# Required work:
In the listing below, count the lines containing the string "computer". Reply with that number only.

*** Entries shown ***

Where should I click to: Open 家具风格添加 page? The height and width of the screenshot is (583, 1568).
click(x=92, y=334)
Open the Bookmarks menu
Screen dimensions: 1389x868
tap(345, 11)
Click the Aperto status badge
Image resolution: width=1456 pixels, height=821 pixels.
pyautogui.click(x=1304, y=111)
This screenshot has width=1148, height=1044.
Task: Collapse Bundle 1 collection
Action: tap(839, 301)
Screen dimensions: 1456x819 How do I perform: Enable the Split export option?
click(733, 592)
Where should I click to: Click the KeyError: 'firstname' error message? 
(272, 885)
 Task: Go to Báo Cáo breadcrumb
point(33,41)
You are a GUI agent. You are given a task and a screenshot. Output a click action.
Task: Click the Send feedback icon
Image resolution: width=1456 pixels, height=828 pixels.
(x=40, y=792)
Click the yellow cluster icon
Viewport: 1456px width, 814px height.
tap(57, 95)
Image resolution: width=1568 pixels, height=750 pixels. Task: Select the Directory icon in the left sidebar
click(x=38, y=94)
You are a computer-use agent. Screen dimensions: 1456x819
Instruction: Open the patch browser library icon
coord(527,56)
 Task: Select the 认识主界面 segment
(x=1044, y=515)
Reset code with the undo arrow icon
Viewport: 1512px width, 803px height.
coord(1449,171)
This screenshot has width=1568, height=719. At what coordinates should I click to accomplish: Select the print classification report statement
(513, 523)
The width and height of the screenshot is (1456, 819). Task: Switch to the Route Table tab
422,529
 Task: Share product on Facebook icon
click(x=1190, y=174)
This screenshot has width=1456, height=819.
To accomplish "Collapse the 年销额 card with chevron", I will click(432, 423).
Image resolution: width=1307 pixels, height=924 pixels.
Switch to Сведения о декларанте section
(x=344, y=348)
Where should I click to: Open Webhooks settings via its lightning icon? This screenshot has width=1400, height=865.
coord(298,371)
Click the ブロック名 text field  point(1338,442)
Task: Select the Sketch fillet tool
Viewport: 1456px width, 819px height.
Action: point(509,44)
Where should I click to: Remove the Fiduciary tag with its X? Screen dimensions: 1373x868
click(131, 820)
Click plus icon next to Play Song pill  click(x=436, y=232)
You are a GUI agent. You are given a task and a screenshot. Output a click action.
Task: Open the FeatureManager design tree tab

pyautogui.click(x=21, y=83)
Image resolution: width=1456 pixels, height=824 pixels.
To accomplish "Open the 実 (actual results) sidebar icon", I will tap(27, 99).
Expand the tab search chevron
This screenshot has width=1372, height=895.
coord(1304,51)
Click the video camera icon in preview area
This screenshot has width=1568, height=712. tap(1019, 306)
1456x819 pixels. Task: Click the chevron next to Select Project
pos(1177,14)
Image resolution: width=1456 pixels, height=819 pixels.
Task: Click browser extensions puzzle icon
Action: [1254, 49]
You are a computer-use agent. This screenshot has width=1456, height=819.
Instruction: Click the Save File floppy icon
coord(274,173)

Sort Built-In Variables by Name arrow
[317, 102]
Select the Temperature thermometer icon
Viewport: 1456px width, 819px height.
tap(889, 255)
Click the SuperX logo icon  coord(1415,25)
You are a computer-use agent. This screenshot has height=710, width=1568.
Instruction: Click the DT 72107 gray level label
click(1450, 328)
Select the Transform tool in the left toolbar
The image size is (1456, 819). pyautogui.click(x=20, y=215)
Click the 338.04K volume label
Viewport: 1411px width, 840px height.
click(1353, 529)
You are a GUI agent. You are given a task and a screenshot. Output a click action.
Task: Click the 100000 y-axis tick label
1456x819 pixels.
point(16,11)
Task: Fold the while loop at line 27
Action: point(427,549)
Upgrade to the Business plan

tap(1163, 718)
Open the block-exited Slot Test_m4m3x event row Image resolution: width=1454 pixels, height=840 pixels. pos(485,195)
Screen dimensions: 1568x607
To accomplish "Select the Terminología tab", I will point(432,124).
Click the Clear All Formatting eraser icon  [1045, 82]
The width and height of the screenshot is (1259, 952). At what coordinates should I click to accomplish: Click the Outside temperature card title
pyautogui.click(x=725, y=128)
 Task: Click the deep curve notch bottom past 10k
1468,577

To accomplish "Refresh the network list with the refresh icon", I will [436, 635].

*** End of Entries shown ***

# Result for this exercise:
3